__Entries shown__:
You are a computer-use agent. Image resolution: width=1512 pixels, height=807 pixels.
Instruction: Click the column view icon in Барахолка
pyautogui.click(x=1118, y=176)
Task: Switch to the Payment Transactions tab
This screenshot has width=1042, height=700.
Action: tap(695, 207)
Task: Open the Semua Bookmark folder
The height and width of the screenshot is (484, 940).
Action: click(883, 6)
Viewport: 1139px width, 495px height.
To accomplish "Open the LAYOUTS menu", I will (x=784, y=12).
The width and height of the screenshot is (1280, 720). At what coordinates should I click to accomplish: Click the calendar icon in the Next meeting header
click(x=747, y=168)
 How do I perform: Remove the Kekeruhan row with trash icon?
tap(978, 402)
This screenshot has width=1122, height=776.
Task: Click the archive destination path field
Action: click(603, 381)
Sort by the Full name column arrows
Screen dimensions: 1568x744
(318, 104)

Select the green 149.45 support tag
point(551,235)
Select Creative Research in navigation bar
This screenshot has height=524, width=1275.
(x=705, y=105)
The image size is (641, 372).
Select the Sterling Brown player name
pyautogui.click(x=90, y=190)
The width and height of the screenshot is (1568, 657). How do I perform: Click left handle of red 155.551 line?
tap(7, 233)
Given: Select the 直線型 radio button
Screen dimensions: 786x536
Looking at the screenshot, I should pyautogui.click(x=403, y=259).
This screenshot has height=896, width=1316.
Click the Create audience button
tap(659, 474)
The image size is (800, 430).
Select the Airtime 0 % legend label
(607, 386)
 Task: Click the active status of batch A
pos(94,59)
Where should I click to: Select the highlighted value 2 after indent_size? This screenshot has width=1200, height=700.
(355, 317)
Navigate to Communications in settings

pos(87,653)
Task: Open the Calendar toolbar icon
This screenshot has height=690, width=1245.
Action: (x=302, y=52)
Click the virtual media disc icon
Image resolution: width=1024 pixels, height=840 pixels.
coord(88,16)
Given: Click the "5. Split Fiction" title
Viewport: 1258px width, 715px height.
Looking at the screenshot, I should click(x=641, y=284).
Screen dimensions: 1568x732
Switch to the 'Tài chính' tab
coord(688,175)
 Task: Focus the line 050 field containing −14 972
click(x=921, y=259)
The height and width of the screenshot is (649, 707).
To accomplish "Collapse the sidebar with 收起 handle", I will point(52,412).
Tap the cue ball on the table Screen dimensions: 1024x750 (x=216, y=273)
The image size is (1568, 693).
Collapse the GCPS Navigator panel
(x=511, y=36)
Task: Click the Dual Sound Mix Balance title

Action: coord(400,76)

__Aim of the task__: The output should be a character-exact copy of all entries.

__Your response__:
You are a computer-use agent. Image resolution: width=1512 pixels, height=807 pixels.
Instruction: Click the column view icon in Барахолка
pyautogui.click(x=1118, y=176)
Task: Switch to the Payment Transactions tab
This screenshot has width=1042, height=700.
Action: tap(695, 207)
Task: Open the Semua Bookmark folder
The height and width of the screenshot is (484, 940).
Action: click(883, 6)
Viewport: 1139px width, 495px height.
To accomplish "Open the LAYOUTS menu", I will (x=784, y=12).
The width and height of the screenshot is (1280, 720). At what coordinates should I click to accomplish: Click the calendar icon in the Next meeting header
click(x=747, y=168)
 How do I perform: Remove the Kekeruhan row with trash icon?
tap(978, 402)
This screenshot has width=1122, height=776.
Task: Click the archive destination path field
Action: click(603, 381)
Sort by the Full name column arrows
Screen dimensions: 1568x744
(318, 104)

Select the green 149.45 support tag
point(551,235)
Select Creative Research in navigation bar
This screenshot has height=524, width=1275.
(x=705, y=105)
The image size is (641, 372).
Select the Sterling Brown player name
pyautogui.click(x=90, y=190)
The width and height of the screenshot is (1568, 657). How do I perform: Click left handle of red 155.551 line?
tap(7, 233)
Given: Select the 直線型 radio button
Screen dimensions: 786x536
Looking at the screenshot, I should pyautogui.click(x=403, y=259).
This screenshot has height=896, width=1316.
Click the Create audience button
tap(659, 474)
The image size is (800, 430).
Select the Airtime 0 % legend label
(607, 386)
 Task: Click the active status of batch A
pos(94,59)
Where should I click to: Select the highlighted value 2 after indent_size? This screenshot has width=1200, height=700.
(355, 317)
Navigate to Communications in settings

pos(87,653)
Task: Open the Calendar toolbar icon
This screenshot has height=690, width=1245.
Action: (x=302, y=52)
Click the virtual media disc icon
Image resolution: width=1024 pixels, height=840 pixels.
coord(88,16)
Given: Click the "5. Split Fiction" title
Viewport: 1258px width, 715px height.
Looking at the screenshot, I should click(x=641, y=284).
Screen dimensions: 1568x732
Switch to the 'Tài chính' tab
coord(688,175)
 Task: Focus the line 050 field containing −14 972
click(x=921, y=259)
The height and width of the screenshot is (649, 707).
To accomplish "Collapse the sidebar with 收起 handle", I will point(52,412).
Tap the cue ball on the table Screen dimensions: 1024x750 (x=216, y=273)
The image size is (1568, 693).
Collapse the GCPS Navigator panel
(x=511, y=36)
Task: Click the Dual Sound Mix Balance title

Action: coord(400,76)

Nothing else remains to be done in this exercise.